11/15/2021
By Xuanming Liu

The Kennedy College of Sciences, Department of Computer Science, invites you to doctoral thesis defense by Xuanming Liu on "Hot and Dense Items: Sketch and Stochastic Model Approaches for Fast Streaming Data and Graphs."

Ph.D. Candidate: Xuanming Liu
Date: Monday, Nov. 29, 2021
Time: 9:30 a.m.
Location: This will be a virtual defense via Zoom.

Committee Members:

  • Tingjian Ge (advisor), Professor, Department of Computer Science
  • Cindy Chen (member), Associate Professor, Department of Computer Science
  • Yinghui Wu (member), Associate Professor, Department of Computer & Data Sciences, Case Western Reserve University

Abstract:
Data streams in general, and graph streams in particular, are ubiquitous in data analysis in various domains. This thesis specifically investigates three types of analytical queries: (1) top-k most frequent items in data streams in general, (2) densest lasting subgraph queries in dynamic graph streams, and (3) predictive relationship queries in knowledge graph streams. These together cover some of the most important queries—heavy-hitters and predictions—for streams.

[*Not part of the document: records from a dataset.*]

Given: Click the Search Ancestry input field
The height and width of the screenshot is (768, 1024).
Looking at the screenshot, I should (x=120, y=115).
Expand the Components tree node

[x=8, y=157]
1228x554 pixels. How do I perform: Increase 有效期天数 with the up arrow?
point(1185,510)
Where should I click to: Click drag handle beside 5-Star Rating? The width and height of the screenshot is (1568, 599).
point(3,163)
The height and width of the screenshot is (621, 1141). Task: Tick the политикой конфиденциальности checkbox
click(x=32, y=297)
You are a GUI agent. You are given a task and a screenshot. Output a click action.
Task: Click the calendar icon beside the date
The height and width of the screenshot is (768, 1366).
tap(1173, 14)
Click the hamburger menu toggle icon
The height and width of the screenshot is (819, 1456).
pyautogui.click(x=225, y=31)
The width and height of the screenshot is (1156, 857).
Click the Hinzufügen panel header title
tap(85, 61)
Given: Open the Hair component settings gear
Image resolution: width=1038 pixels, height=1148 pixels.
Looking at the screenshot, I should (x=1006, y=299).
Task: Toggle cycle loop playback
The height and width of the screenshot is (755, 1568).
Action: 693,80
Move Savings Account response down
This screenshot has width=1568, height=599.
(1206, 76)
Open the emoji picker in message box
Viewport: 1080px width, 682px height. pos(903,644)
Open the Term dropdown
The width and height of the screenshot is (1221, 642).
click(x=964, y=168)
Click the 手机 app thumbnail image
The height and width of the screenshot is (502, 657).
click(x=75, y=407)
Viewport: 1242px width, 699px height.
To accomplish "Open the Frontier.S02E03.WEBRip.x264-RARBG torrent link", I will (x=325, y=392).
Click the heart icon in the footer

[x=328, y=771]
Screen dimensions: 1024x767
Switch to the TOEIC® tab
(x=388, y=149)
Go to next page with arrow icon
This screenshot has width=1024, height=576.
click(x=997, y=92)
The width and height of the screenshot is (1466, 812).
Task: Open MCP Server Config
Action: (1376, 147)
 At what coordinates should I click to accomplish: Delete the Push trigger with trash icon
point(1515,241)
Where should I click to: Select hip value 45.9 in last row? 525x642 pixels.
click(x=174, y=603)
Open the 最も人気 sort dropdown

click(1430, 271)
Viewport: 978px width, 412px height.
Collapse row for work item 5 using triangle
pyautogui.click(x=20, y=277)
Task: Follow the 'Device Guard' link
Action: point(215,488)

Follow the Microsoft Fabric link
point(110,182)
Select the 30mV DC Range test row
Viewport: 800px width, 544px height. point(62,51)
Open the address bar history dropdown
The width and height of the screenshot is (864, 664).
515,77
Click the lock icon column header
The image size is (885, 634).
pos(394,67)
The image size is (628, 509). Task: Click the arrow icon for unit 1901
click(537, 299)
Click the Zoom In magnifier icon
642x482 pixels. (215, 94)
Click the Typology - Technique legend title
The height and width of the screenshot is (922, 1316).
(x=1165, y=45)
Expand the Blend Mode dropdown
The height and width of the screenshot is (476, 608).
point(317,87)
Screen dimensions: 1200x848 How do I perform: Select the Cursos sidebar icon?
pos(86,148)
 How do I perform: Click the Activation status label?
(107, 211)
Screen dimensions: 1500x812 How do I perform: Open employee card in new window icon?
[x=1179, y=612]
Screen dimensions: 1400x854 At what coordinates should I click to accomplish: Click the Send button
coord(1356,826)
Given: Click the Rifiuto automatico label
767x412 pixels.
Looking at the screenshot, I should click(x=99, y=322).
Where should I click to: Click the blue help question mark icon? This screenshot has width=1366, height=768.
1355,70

In data streams, a common heavy-hitter query is continuously querying top-k most frequent items in sliding windows of any size. We devise a succinct probabilistic data structure, a Floating Top-k pool, to retrieve the top-k items dynamically. We prove that its space and time costs grow only logarithmically with the window size, in addition to its accuracy guarantees. An analogous counterpart of heavy-hitters in graph streams is to find the densest lasting subgraphs, which has wide applications in telecommunication hot-spot detection, road traffic control, spam network filtering, and dynamic community detection. We propose a framework called Expectation-Maximization with Utility functions (EMU), a novel stochastic approach that nontrivially extends the conventional EM. EMU has the flexibility of optimizing any user-defined utility functions. We validated our EMU approach by showing that it converges to the optimum — by proving that it is a specification of the general Minorization-Maximization (MM) framework with convergence guarantees. We then devise EMU algorithms for the densest lasting subgraph problem. Using real-world graph data, we experimentally verified the effectiveness and efficiency of our techniques, and compared with two prior approaches on dense subgraph detection.

Infinite graph streams naturally extend to the future. So last but not least, we study relational machine learning for predictive relationship queries in knowledge graph streams, such as those in dynamic recommendation and traffic prediction. We devise a Count-Fading sketch data structure, as well as an online incremental graph embedding algorithm, to tackle the challenges of heterogeneous relations, complex topological and temporal correlations, and high rates of data and pattern changes.